AI shopping assistants become core retail infrastructure
AI shopping assistants are conversational, personalized digital agents embedded in e-commerce sites and apps that help shoppers discover products, compare options, experience virtual try-on technology and receive tailored recommendations, turning fragmented browsing into guided, end‑to‑end shopping journeys driven by natural language interaction and data‑driven insight. For years, Amazon’s own AI agents such as Alexa for Shopping and its internal recommendation systems gave it a clear edge in e-commerce customer experience. Now that advantage is spreading across the industry. Retail AI technology is shifting from experimental add‑on to foundational infrastructure, embedded in search, discovery, and service workflows. Major brands are rolling out personalized shopping agents that can interpret vague intent, balance style and budget, and surface relevant products in seconds. This marks a turning point: to stay competitive, retailers increasingly see AI‑powered, conversational e-commerce customer experience as a requirement rather than a differentiator.
Kmart’s Joy: A virtual companion for discovery and try-on
Kmart’s new AI shopping assistant, Joy, shows how fast this shift is moving. Joy sits at the center of the retailer’s online experience on web and app, combining conversational search with virtual try-on technology and augmented reality. Shoppers can ask for specific products by size, style, color and budget, then refine suggestions in plain language.
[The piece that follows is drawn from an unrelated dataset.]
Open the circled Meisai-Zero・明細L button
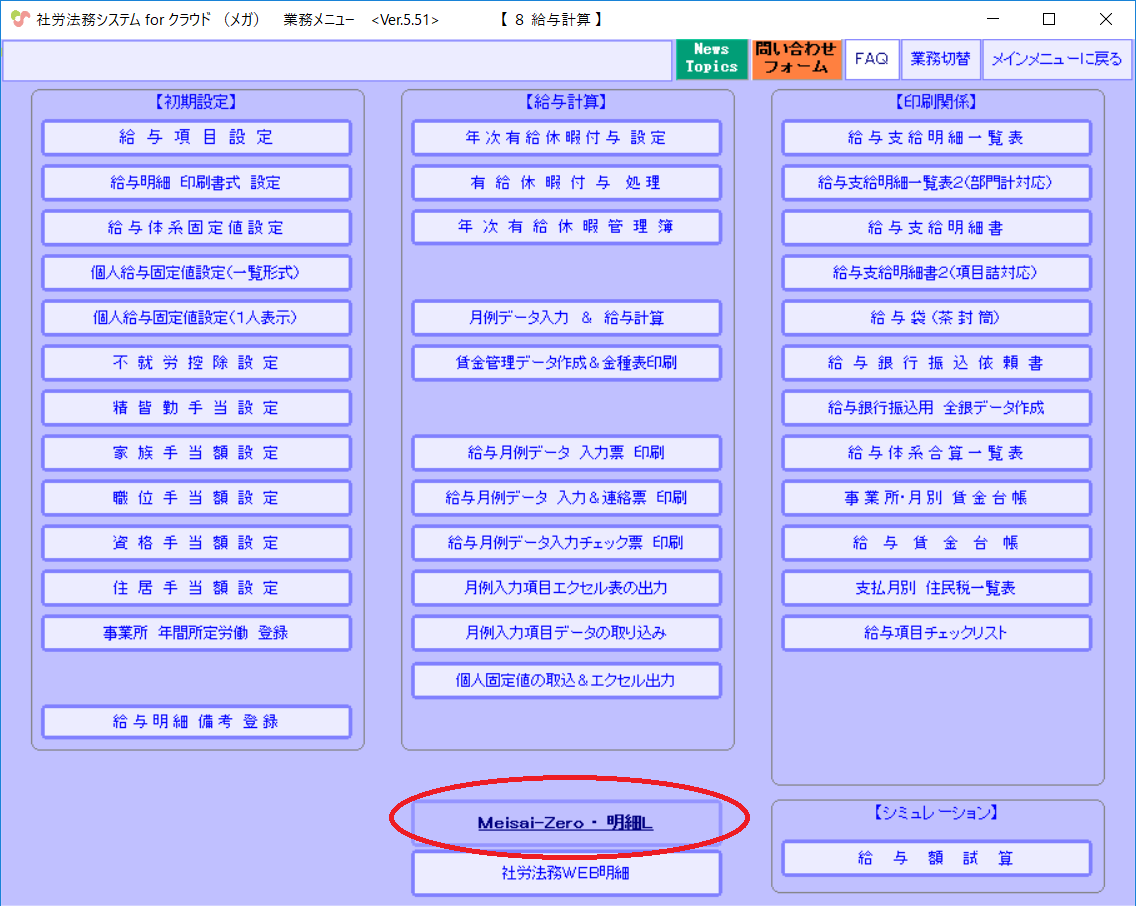This screenshot has height=906, width=1136. (x=566, y=822)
Joy’s “See It in My Space” feature lets customers visualise items and furniture in their homes before buying, while virtual try-ons help them picture how selected products might look on them. Customers can also upload photos to receive more tailored recommendations and see side‑by‑side suggestions to compare items. The assistant works across Kmart’s full online assortment, including marketplace brands, and is powered by Gemini Enterprise for Customer Experience from Google Cloud, which can manage agents from product discovery through post‑purchase support.

Amazon’s Agentic Shopping Assistant goes wholesale
Amazon is now exporting its own AI shopping playbook to other retailers through the Agentic Shopping Assistant, available via Amazon Web Services. Built on services like Amazon Bedrock, AgentCore and OpenSearch, it gives brands a technical foundation to deploy conversational retail AI technology in weeks instead of the years needed to build from scratch. Amazon says the solution was “validated using billions of real shopping interactions on Amazon.com” and informed by Alexa for Shopping, which combines its Rufus and Alexa+ efforts. According to Amazon, more than 300 million customers used its AI shopping assistant last year, driving nearly US$12 billion (approx. RM55.2 billion) in incremental sales. With architecture guidance, starter code and access to AWS experts, retailers can create personalized shopping agents that reflect their own catalog, customer base and brand voice while still benefiting from Amazon’s scale‑tested AI capabilities.

Kate Spade’s AI Gift Concierge and the rise of focused agents
Kate Spade is among the first brands to adopt Amazon’s Agentic Shopping Assistant, using it to power an AI Gift Concierge. Rather than a generic chatbot, this assistant focuses on one high‑stress task: gift buying. Shoppers describe the occasion, style preferences and other details in natural language; the agent then suggests suitable products from Kate Spade’s catalog. Powered by Anthropic’s Haiku 4.5 model, the concierge is based on how people actually shop for gifts and draws from questions customers posed to Alexa for Shopping that led to successful outcomes. Amazon notes that 53% of shoppers report stress when choosing gifts, highlighting why targeted, personalized shopping agents can add meaningful value. Tapestry, Kate Spade’s parent company, tested the experience for around 2.5 months before launch, signalling how seriously brands now treat AI‑driven e-commerce customer experience.
From experimental feature to table-stakes customer experience
Taken together, Kmart’s Joy and Amazon’s Agentic Shopping Assistant show AI shopping assistants evolving into standard e-commerce infrastructure. These systems no longer answer simple FAQs; they guide customers through complex tasks like product discovery, comparison, virtual experiences and post‑purchase help. As Bernard Wilson of Kmart Group notes, “Customers aren’t just searching anymore; they’re engaging conversationally and looking for ideas and guidance.” That shift raises the bar for everyone. Retailers that rely only on static search and filters risk falling behind brands that embed retail AI technology throughout their journey. Because platforms like AWS now offer pre‑built foundations, AI‑powered, personalized shopping agents are accessible to more players, not only tech giants. The competitive frontier is moving from whether a retailer has AI at all to how well its assistant understands context, reflects brand identity, and improves customer satisfaction and conversion.